On Wed, Feb 19, 2014 at 5:57 PM, John Dill <john.d...@greenfieldeng.com> wrote:
>>Message: 6
>> Date: Wed, 19 Feb 2014 17:24:11 -0500
>> From: Evan Huus <eapa...@gmail.com>
>> To: Developer support list for Wireshark <wireshark-dev@wireshark.org>
>> Subject: Re: [Wireshark-dev] displaying header field without filtering
>> capability
>> Message-ID:
>>
>> <CAOYNdEKkYZmjZUZ28tjJdgKnO+_qvEu2YYMOCXmAPZhHbBKO=a...@mail.gmail.com>
>> Content-Type: text/plain; charset=ISO-8859-1
>>
>> You could use proto_tree_add_text but that is strongly recommended
>> against.
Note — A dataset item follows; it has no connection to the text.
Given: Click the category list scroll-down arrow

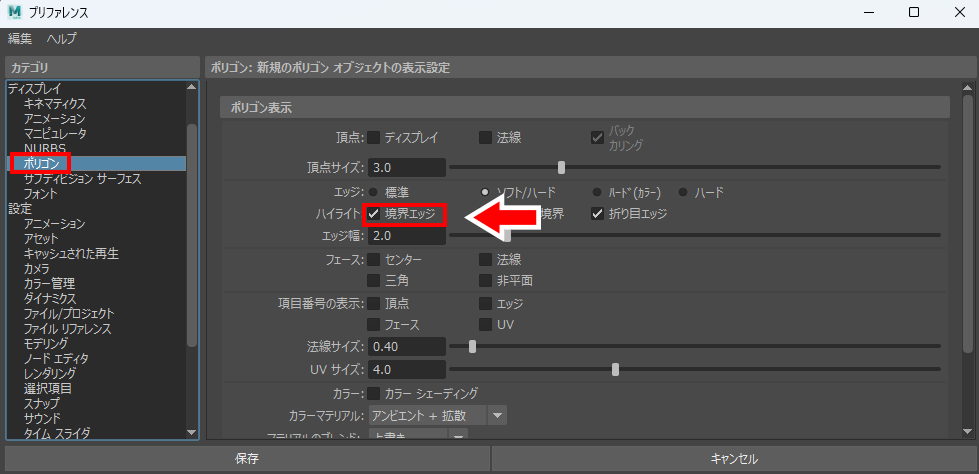Looking at the screenshot, I should (192, 432).
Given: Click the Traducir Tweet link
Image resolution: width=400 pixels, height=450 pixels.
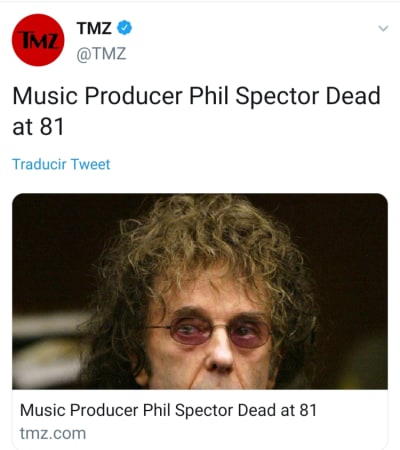Looking at the screenshot, I should 61,164.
Why do you want to explicitly disallow filtering?
>
> Because there are several dozen messages (in the first subset I'm working on,
> there are several hundred messages total) with any number of arbitrary placed
> Spare bytes to make some data elements in these messages aligned at multiples
> of 4, and these Spare entries would clog up a decent amount of space in the
> filter expression dialog.
You can reuse a single "spare" field for all of these bytes, and they
would only cause a single entry in the filter expression dialog. I
suspect this is the best answer.
>> If the
>> field is reserved and not important you could just not add any item at
>> all, and skip that byte entirely...
>
> As part of the validation process for this development effort, they want to
> see a verbatim rendering of all the data elements and padding bytes in the
> Packet Details referenced against an external standards document. Eventually
> I'll include a preference in the plugin to visualize these Spare bytes or not.
>
> I was able to do something like the following that seems to do what I want.
>
> proto_tree_add_text(tree, tvb, offset + 1, 1, "Spare: 0x%02x",
> tvb_get_guint8(tvb, offset + 1));
>
> Can you explain in more detail why this is "strongly recommended against"?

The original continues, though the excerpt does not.